Pathfinder is pretty straight forward when it comes to boni and penalties, and we hage a Word of God:
A penalty DOES effectively lower an ability score, but it's temporary. When we have an effect that does damage or drain, we're intending that effect to last as long as it takes to heal the damage by outside sources. When an ability score reducing effect has a built in duration, after which the reduction goes away, we use "ability score penalties" instead of damage.
James Jacobs, Creative Director [at Paizo]
Therefore:
- Take the Ability Score as basic number
- Apply all relevant permanent modifieres, like enchantment bonus and drain, this is the Modified Ability Score, it will determine our 'Base' from where to modify further.
- If you are at an ability of 0 or negative: Roll a new character...
- Sum up all temporary: boni, then damage and finally penalties (as negative numbers), one after another, apply the following on the way:
- Should drain + damage get you down to a score of 0, nasty things happen (unconscious, crippled, etc)

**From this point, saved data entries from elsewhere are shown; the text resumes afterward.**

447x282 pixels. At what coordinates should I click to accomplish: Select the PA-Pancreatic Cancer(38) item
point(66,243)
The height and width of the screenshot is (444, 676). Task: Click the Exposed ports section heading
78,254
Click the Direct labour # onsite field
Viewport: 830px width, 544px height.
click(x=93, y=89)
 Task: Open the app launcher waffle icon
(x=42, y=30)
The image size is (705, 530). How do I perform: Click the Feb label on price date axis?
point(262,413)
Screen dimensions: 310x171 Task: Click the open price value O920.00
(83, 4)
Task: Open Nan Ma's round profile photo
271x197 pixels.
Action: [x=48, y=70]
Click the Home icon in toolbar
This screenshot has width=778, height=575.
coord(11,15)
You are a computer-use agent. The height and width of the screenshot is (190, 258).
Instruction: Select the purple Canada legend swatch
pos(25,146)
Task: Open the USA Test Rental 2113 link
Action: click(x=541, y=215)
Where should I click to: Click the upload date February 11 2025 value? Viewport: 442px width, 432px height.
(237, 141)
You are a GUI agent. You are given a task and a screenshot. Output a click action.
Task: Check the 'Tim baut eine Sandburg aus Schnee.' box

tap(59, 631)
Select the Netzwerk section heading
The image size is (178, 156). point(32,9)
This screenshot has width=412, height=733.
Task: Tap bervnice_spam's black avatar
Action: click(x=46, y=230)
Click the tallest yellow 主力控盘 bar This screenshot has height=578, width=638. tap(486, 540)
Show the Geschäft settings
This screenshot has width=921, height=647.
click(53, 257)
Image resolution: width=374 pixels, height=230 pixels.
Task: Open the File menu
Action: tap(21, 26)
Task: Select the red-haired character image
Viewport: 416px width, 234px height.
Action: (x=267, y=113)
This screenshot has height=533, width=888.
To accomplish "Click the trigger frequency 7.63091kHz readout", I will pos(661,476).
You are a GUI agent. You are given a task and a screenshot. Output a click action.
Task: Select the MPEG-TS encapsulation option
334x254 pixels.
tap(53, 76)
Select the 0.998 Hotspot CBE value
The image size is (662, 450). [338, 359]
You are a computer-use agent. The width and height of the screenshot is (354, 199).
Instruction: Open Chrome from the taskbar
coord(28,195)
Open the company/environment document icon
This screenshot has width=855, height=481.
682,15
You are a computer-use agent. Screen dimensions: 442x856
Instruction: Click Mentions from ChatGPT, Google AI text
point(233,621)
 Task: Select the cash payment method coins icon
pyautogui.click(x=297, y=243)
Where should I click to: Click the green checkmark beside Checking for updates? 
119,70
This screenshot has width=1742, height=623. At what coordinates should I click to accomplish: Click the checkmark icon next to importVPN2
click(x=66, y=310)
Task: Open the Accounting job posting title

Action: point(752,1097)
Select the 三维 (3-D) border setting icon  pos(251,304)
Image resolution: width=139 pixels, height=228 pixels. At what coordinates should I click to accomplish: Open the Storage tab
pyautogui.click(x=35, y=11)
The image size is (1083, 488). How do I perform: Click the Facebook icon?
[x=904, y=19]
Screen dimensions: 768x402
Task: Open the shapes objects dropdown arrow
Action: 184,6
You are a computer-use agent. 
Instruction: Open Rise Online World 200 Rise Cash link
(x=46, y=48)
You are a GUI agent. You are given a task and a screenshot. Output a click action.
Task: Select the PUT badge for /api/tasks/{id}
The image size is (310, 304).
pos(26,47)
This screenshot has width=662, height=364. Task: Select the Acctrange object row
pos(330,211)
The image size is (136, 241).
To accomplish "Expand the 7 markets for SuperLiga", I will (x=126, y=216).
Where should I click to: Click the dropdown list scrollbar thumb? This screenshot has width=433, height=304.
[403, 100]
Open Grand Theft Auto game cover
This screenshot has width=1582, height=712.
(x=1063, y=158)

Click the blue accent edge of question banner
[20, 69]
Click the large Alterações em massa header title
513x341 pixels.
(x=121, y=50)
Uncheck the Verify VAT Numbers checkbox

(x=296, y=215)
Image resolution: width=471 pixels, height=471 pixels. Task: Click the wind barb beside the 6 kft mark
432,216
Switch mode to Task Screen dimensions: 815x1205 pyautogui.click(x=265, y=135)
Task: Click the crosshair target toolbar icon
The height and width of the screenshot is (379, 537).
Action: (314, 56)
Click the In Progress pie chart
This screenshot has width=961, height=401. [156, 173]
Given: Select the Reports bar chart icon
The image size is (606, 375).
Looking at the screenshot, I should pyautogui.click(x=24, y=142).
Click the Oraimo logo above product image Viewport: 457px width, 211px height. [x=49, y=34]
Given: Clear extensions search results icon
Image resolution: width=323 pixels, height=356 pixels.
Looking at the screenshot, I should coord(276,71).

- Should a penalty try to lower the number to 0 or below, set it to 1.
- Unless you hit a branching case (which is either dead, icapicitated or a score of 1 with bonus of -5), calculate the current Ability Score Bonus from the Modified Ability Score:
- round down the result of \$\frac{\text{Modified Ability Score} - 10}{2} + \frac{\text{Sum of Boni, Damage and Penalties}}{2}\$
- However RAI from the FAQ seems to be more the recalculation of the Ability Modifier each time with each Score: \$\frac{\text{Modified Ability Score}+\text{Sum of Boni, Damage and Penalties} - 10}{2}\$
So, you have strength 10, no strength damage and drain. Now you apply no bonus and a penalty of 5. The resulting value is Strength 5. Strength 5 results in an Ability modifier of -3. Would you have Strength 11, the modifired strength would be 6, and the Ability Score Bonus thus -2.
Now, your other question is similar:
You have 5 Ability damage and a 5 Ability Penalty applying to the same Ability. Here it gets a bit tricky. First, we check the Base score again. 10. Apply the bonus (0), then drain (0), then damage (5) and finally a penalty (5). After the damage, the Ability Score is 5. Applying an ability penalty of 5 to an ability of 5 is not possible, as Ability Penalties may never drop a score to 0, but instead they drop it to 1 instead.
This is played straight as just tracking them and then stacking them, as seems to be the general voice on the paizo forums:
You track each [penalty] separately and they stack. ... They don't actually reduce your score. Ability drain on the other hand, however DOES actually reduce your score.
... that ray of enfeeblement couldn't have reduced your goblin's strength to 0 (seen here)
also
Penalty and Damage don't lower the score, only Drain. Because of that, your score stays the same for the purpose of required stats.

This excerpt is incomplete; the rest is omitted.